No dia 4 de novembro, após forte chuva que caiu durante a madrugada, a TV Cidade Verde mostrou os estragos causados na Maternidade Evangelina Rosa, a maior maternidade pública do Estado, que atende casos de alta complexidade. Com água jorrando pelo teto e salas inundadas, a situação de precariedade era visível.

Ontem, o promotor Eny Marcos Vieira Pontes, da 12ª Promotoria de Teresina, ingressou com uma Ação Civil Pública para obrigar o governo do Estado a interditar o Instituto de Perinatologia, que integra o complexo da Maternidade Evangelina Rosa, até que a estrutura física do prédio seja completamente recuperada, a fim de evitar novos desabamentos e alagamentos.

A ação pede ainda a imediata reforma e manutenção de toda a cobertura do Instituto de Perinatologia e dos demais setores atingidos, como o centro obstétrico, os repousos masculino e feminino, a admissão da ala “E” e o Centro de Parto Normal, bem como a reconstrução do muro que faz limite com o Hospital da Polícia Militar e que também desabou no dia 4.
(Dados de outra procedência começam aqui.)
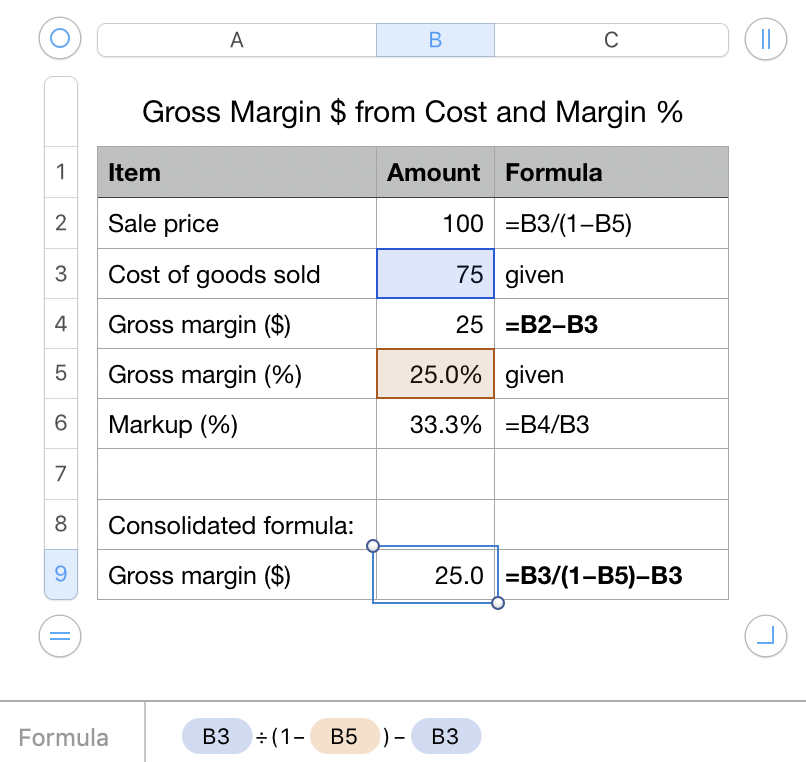Click the Sale price amount cell 100
This screenshot has width=806, height=762.
pos(435,223)
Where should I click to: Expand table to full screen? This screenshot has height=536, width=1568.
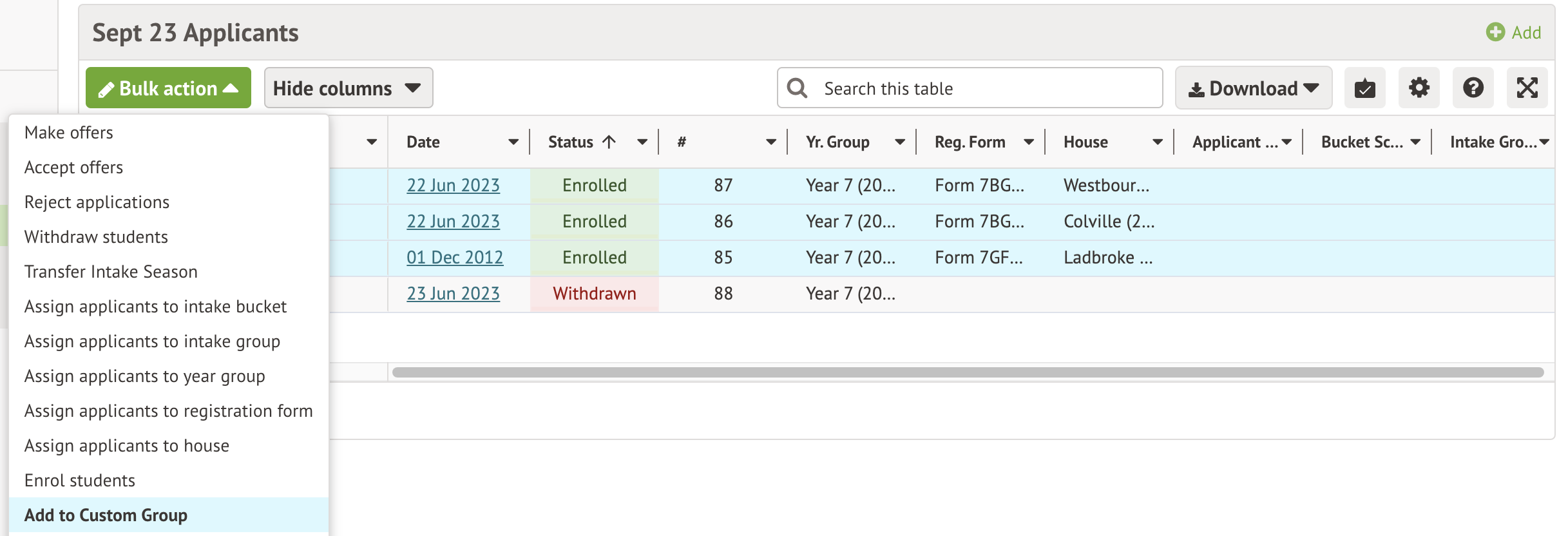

Não é de hoje que tanto o Ministério Público quanto o Conselho Regional de Medicina denunciam a falta de condições de funcionamento adequado da Maternidade Evangelina Rosa. O prédio, de caráter provisório, já possui 45 anos e os eventuais consertos são como reparo de pano novo em roupa velha. O que precisa ser exigido do poder público é a construção da nova maternidade, que já se arrasta há vários anos. A atual estrutura da MDER não suporta mais a demanda de atendimentos naquela casa de saúde.